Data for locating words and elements
• • • •

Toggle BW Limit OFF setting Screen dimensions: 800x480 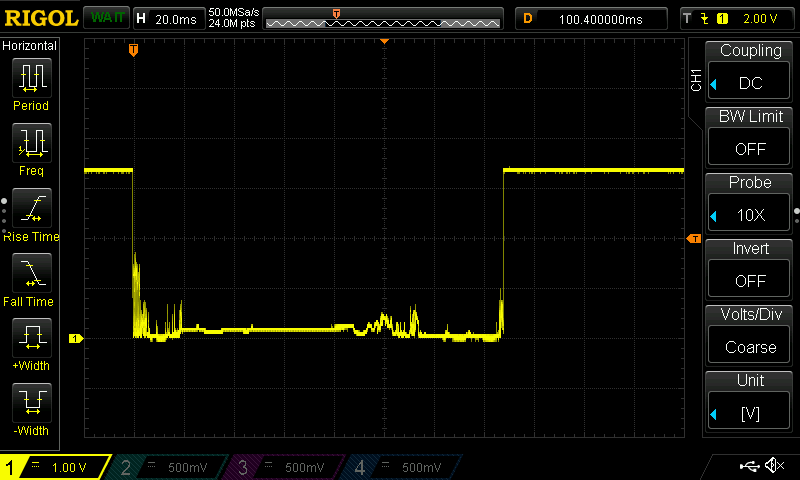[x=749, y=149]
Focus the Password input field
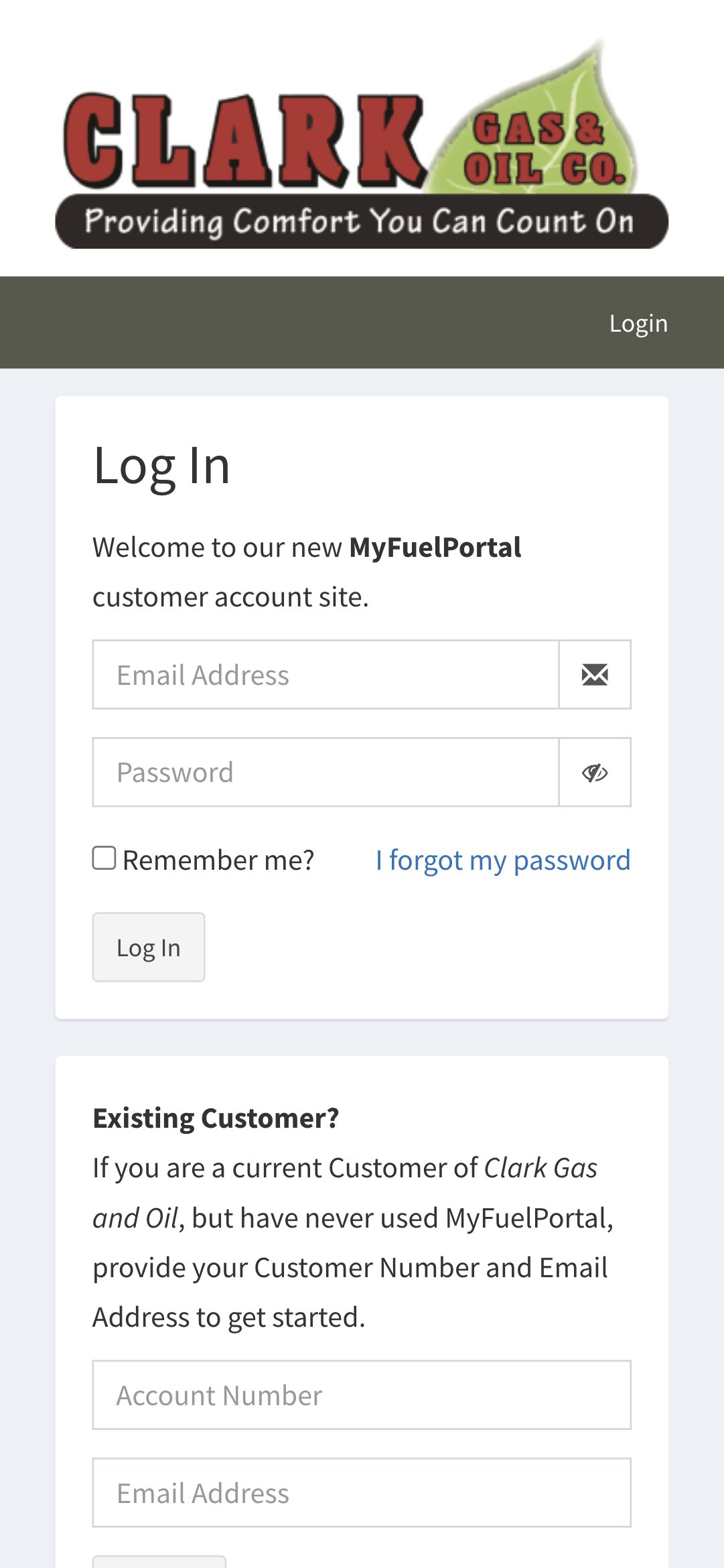The height and width of the screenshot is (1568, 724). 325,773
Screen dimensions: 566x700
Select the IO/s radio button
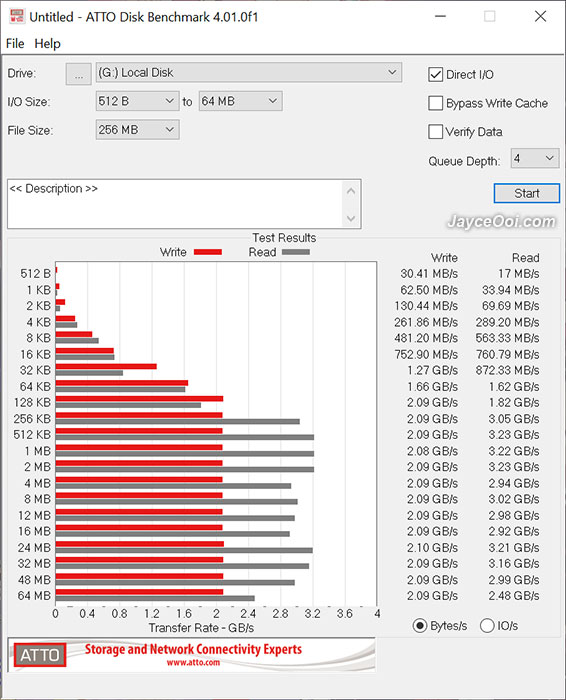(487, 625)
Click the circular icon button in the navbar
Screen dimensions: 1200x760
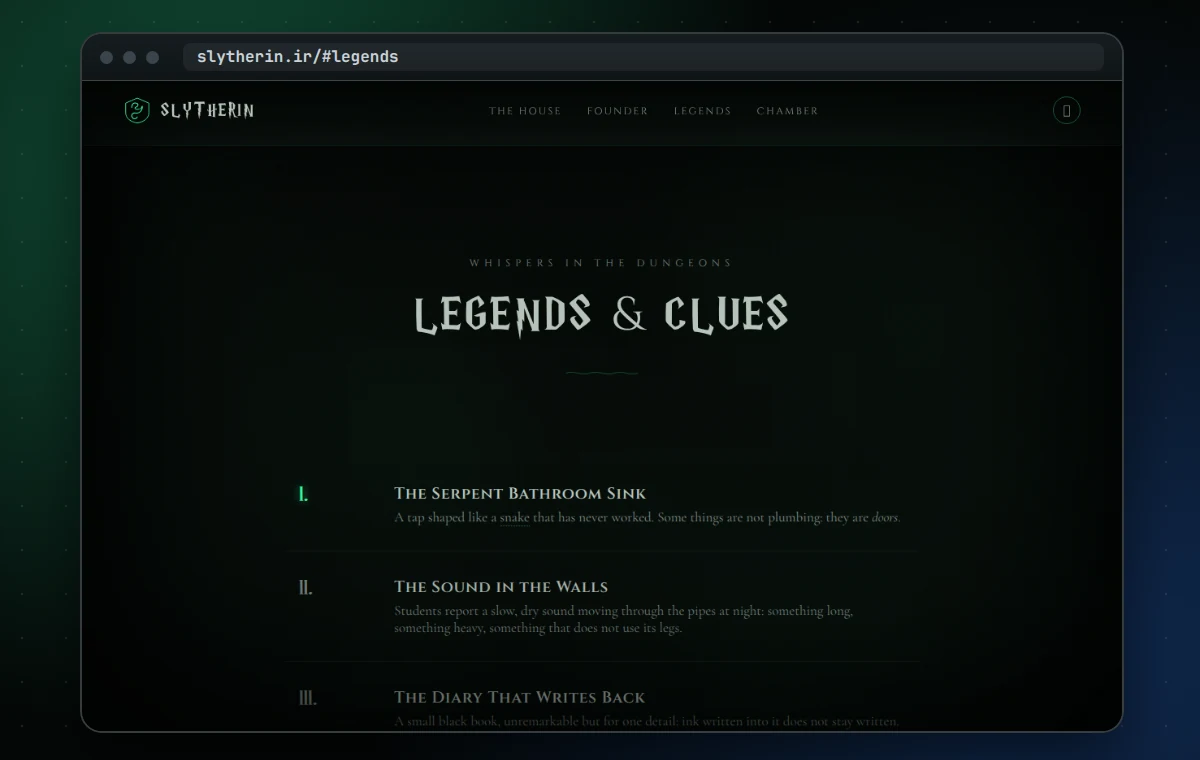coord(1067,111)
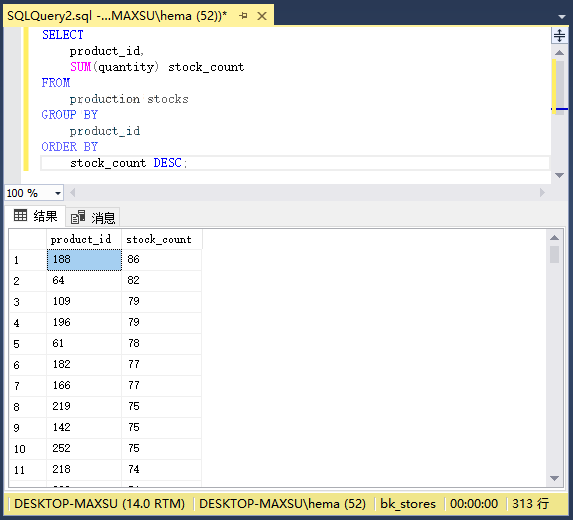Viewport: 573px width, 520px height.
Task: Click the editor scrollbar down arrow
Action: [x=559, y=175]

• • • •

What is needed: Put the items, from the line with "Focus the Password input field" through the end, into a Markdown table with the columns No. and Line, one row per line and no blank lines. Leave the pictures out.

The solution:
| No. | Line |
|---|---|
| 1 | Focus the Password input field |
| 2 | The height and width of the screenshot is (1568, 724). 325,773 |
| 3 | Screen dimensions: 566x700 |
| 4 | Select the IO/s radio button |
| 5 | (487, 625) |
| 6 | Click the circular icon button in the navbar |
| 7 | Screen dimensions: 1200x760 |
| 8 | coord(1067,111) |
| 9 | Viewport: 573px width, 520px height. |
| 10 | Task: Click the editor scrollbar down arrow |
| 11 | Action: [x=559, y=175] |